Deux ans après l’adoption du nouveau règlement d’exemption : bilan des tendances en matière de restrictions verticales

Ecrit par

thomas oster module
Thomas Oster

Partner
France

Associé au sein du département Droit de la concurrence et compliance à Paris, ma pratique couvre le droit de la concurrence européen et national, tant en conseil qu'en contentieux, ainsi que le droit commercial et le droit de la distribution. J'ai également développé une compétence en matière de compliance.

Elsa Mandel

Senior Associate
France

Avocat aux barreaux de Paris et de New York depuis 2018 et collaboratrice au sein de notre équipe Competition & EU law à Paris, je suis spécialisée en droit français et européen de la concurrence (cartels, abus de position dominante, contrôle des concentrations) et interviens en conseil et en contentieux devant les autorités de concurrence ainsi que devant les juridictions

Le nouveau Règlement d'exemption par catégorie applicable aux accords verticaux (n°2022/720) a été adopté il y a maintenant un peu plus de deux ans (voir notre article sur le sujet). Cependant, il est encore trop tôt pour tirer des conclusions sur son impact, car les autorités nationales de concurrence n'ont pas encore eu l’occasion de mettre en œuvre ses nouvelles dispositions à ce jour.

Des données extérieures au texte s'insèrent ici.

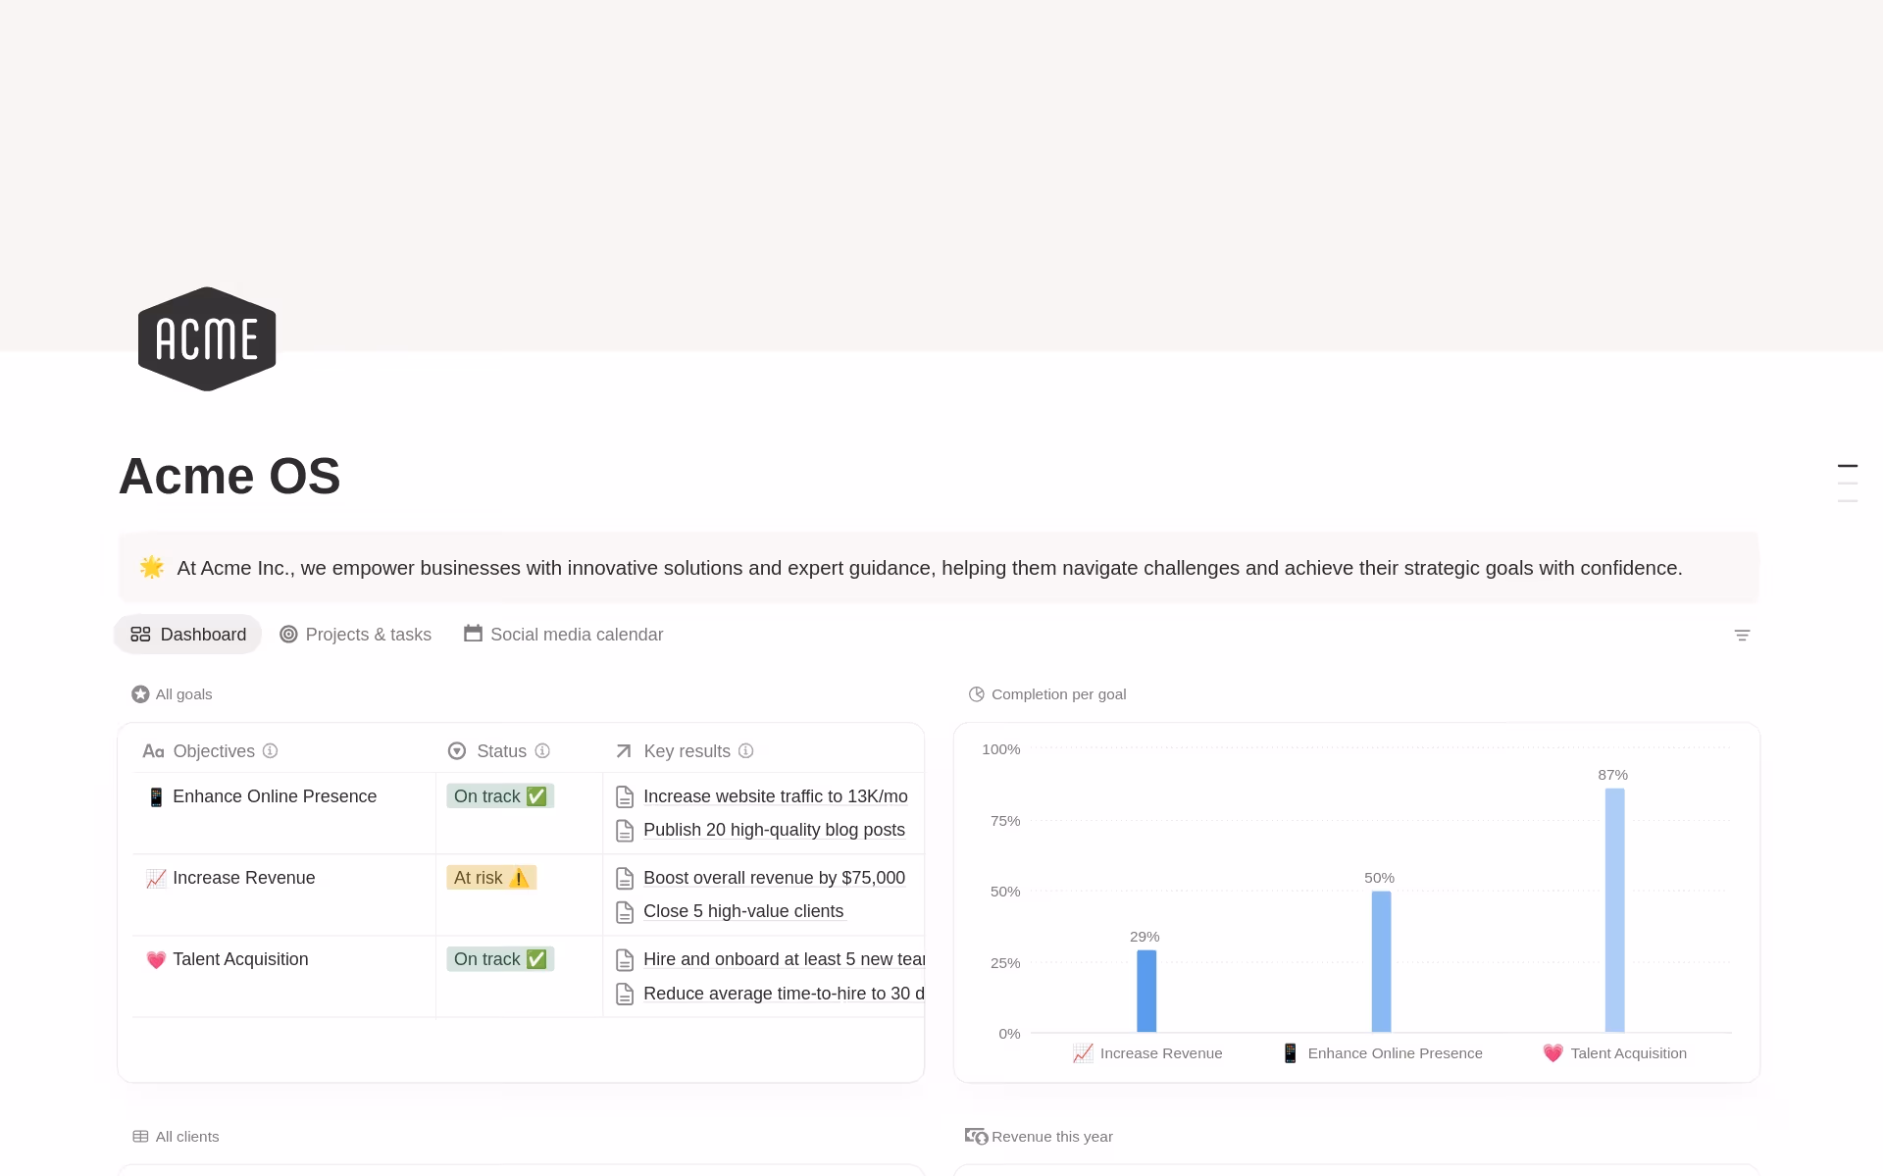The image size is (1883, 1176).
Task: Click info icon next to Objectives
Action: [271, 751]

Bien que le nouveau Règlement propose une approche plus flexible de l’encadrement des restrictions verticales, la Commission européenne reste déterminée à éliminer toute barrière au marché intérieur afin d’en assurer le bon fonctionnement. Cet engagement se reflète également dans la pratique décisionnelle de l'Autorité de la concurrence française (l’Autorité).

Alors que le marché continue d'évoluer dans le sens voulu par la Commission, notamment avec l'importance croissante des ventes en ligne, il est probable que l’Autorité maintienne son approche rigoureuse dans l’application des articles 101 du TFUE et L.420-1 du Code de commerce. 

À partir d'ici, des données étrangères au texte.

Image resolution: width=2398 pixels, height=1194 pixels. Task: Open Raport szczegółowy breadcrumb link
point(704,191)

En effet, bien que le nouveau Règlement offre une certaine flexibilité – par exemple en permettant des prix différenciés selon que les produits sont vendus en ligne ou non (dual pricing) ou en clarifiant les conditions dans lesquelles les ventes sur Internet peuvent être encadrées – le cadre juridique général reste axé sur le maintien d'un marché unique, compétitif et fonctionnel.

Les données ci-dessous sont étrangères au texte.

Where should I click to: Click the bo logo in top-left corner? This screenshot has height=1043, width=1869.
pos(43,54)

Cette volonté d’éliminer tout obstacle au marché unique est également d'ordre politique : le 24 mai 2024, lors d'une réunion du Conseil Compétitivité de l'UE, huit États membres (Pays-Bas, Belgique, Croatie, République Tchèque, Danemark, Luxembourg et Slovaquie) ont lancé un appel à l’action, soulignant la nécessité d'éliminer les contraintes d'approvisionnement territoriales sur le marché intérieuri.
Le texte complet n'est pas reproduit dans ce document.